New satellite data, spanning about 5 decades, has been used as a base for a new scientific study, which shows clearly that temperatures in the Antarctic have risen by 0.5 Celsius (0.8 Fahrenheit) since the 1950s. This puts an end to global warming cynics, who say that the trend is just local, and that the polar regions are getting cooler. No, in fact they are not, instead they are melting down as well, as proven by the
latest case. The South Pole holds 90 percent of the world's ice, and, if it were to melt, it would raise sea levels worldwide by a few feet, basically spelling destruction to millions living in coastal areas.

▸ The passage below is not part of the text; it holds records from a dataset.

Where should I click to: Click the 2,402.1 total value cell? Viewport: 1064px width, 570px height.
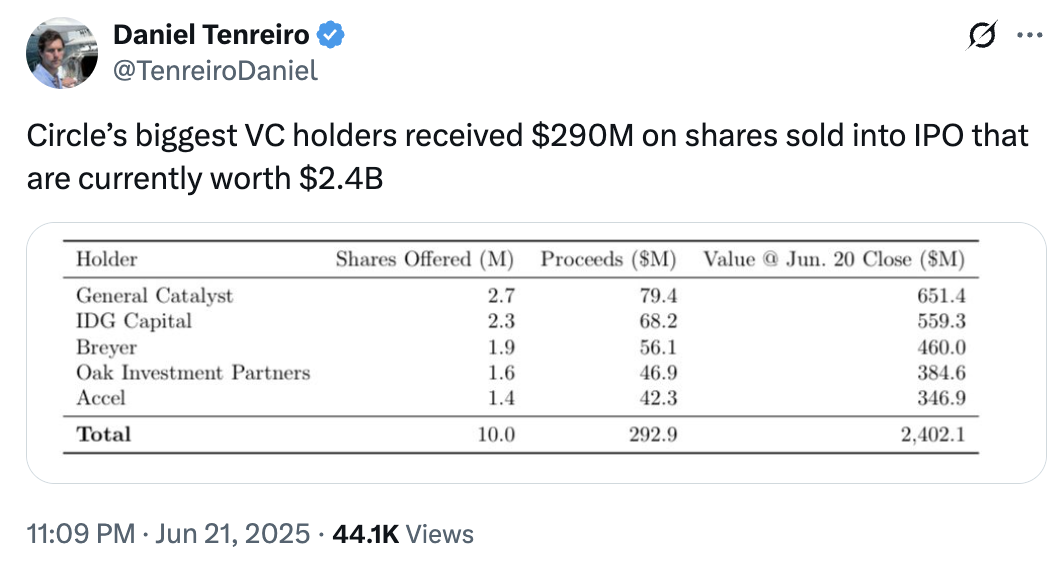coord(933,434)
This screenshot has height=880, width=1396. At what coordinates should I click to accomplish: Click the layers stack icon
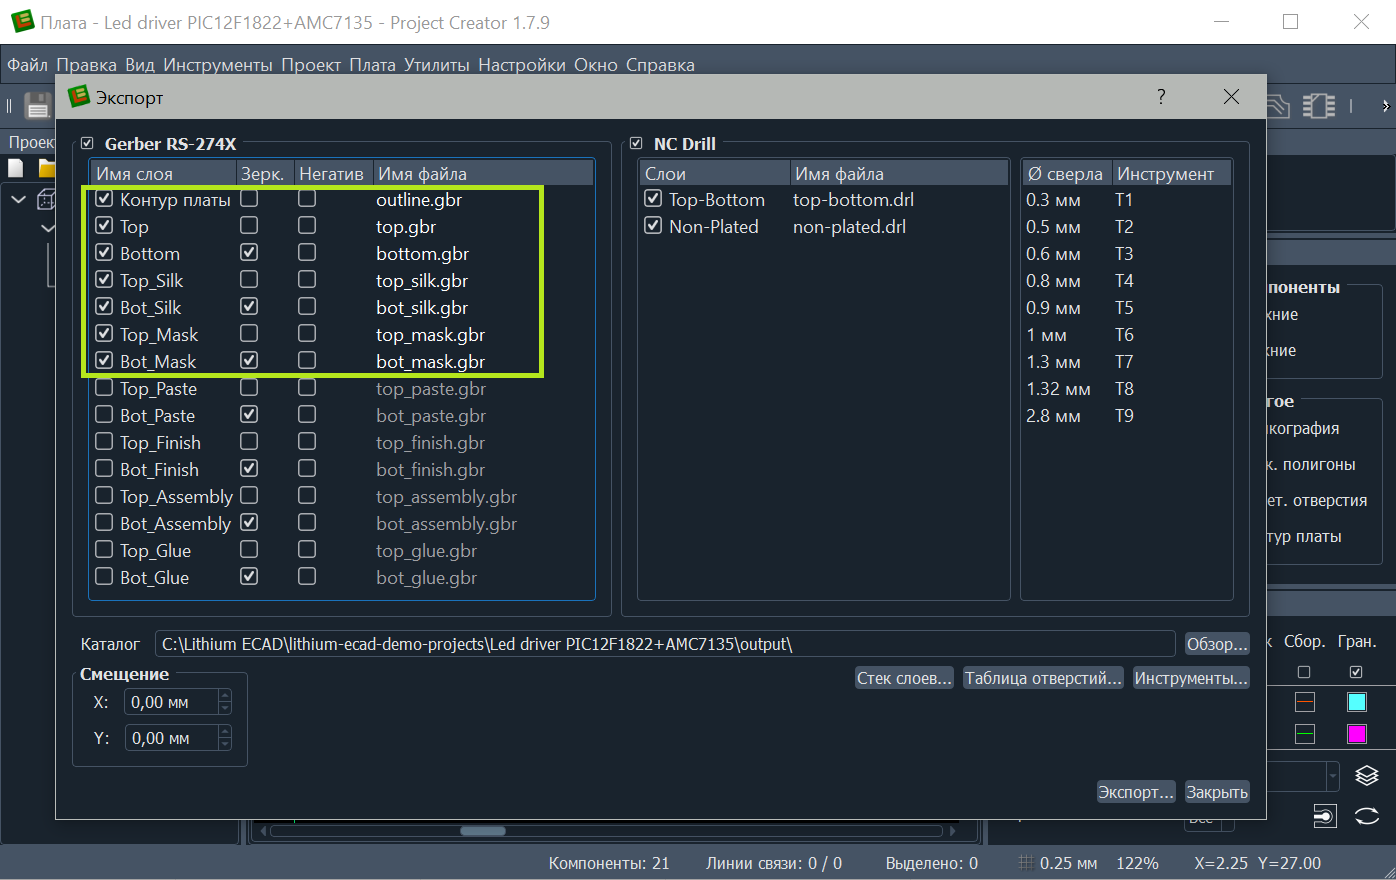point(1366,776)
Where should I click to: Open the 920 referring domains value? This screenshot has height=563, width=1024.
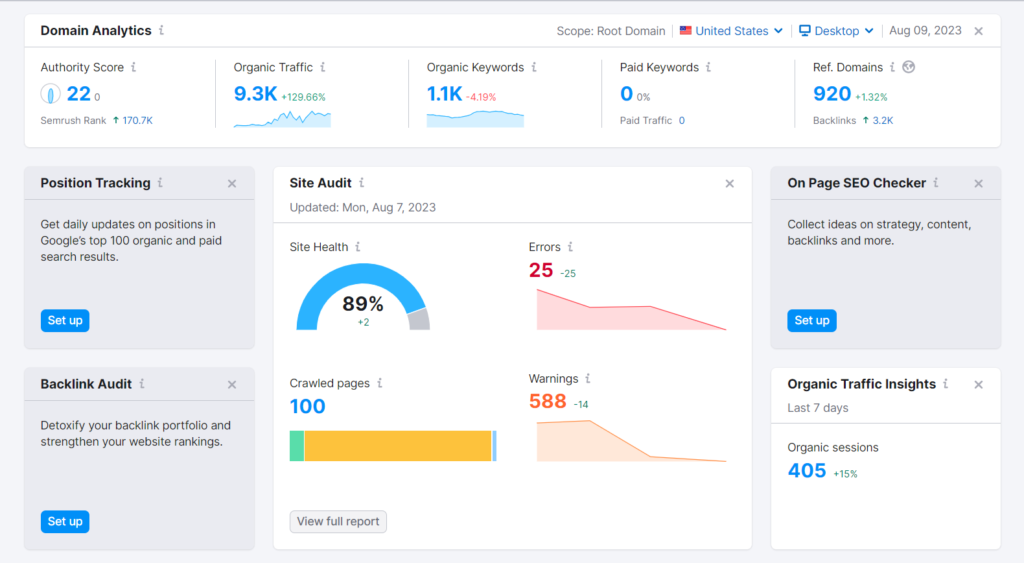coord(832,94)
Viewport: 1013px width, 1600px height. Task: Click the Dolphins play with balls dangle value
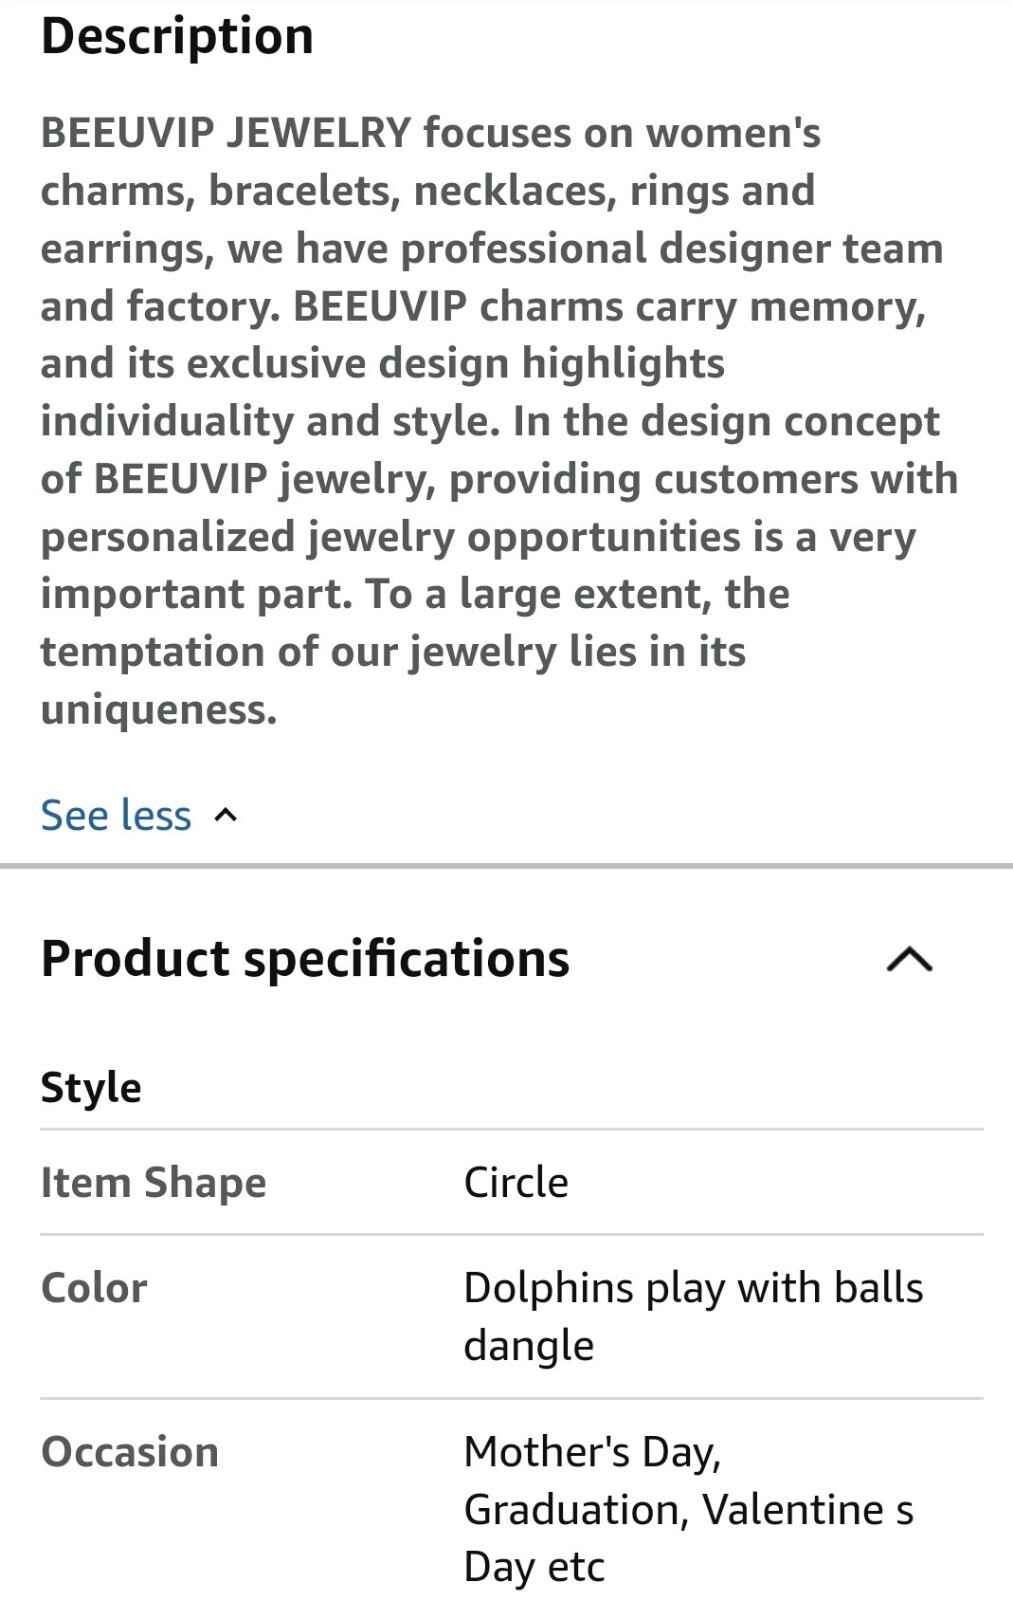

“The thing you hear all the time is that Antarctica is cooling and that's not the case,” Eric Steig, a researcher at the University of Washington in Seattle, and also the lead author of the new study, published in the January 22 edition of the journal Nature, explains. In light of the new finds, critics to global warming have lost their greatest argument, as previous studies have shown that the South Pole is not a part of the larger global warming trend.
However, the newest discovery proves to those who are endowed with reason that the situation is indeed grave, and that action must be taken immediately to prevent a catastrophe in the region. Because they are now deprived of the Antarctica cooling argument, no doubt those who dispute global warming as a myth will turn to the periodic heating and cooling of the Earth. Steig says they should save their breath. The cycle truly exists, but the period in which we are has been drastically altered as opposed to others.
The analyzed area has covered many parts of West and South Antarctica. “The area of warming is much larger than the region of the Antarctic Peninsula,” Steig says. “The continent-wide near surface average is positive,” his paper adds, saying that a cooling in the East has only partially compensated for the meltdown in the West. NASA's Drew Shindell, a member of the Goddard Institute for Space Studies, states that West Antarctica “will eventually melt, if warming like this continues.”
The region holds enough water to lift sea levels by 57 meters (187 ft), which would basically mean the end of all major cities near the sea, from Boston to New York, Washington, Tokyo, London, and other such metropolises. Not to mention millions of acres of land flooded, and the reshaping of the entire world map.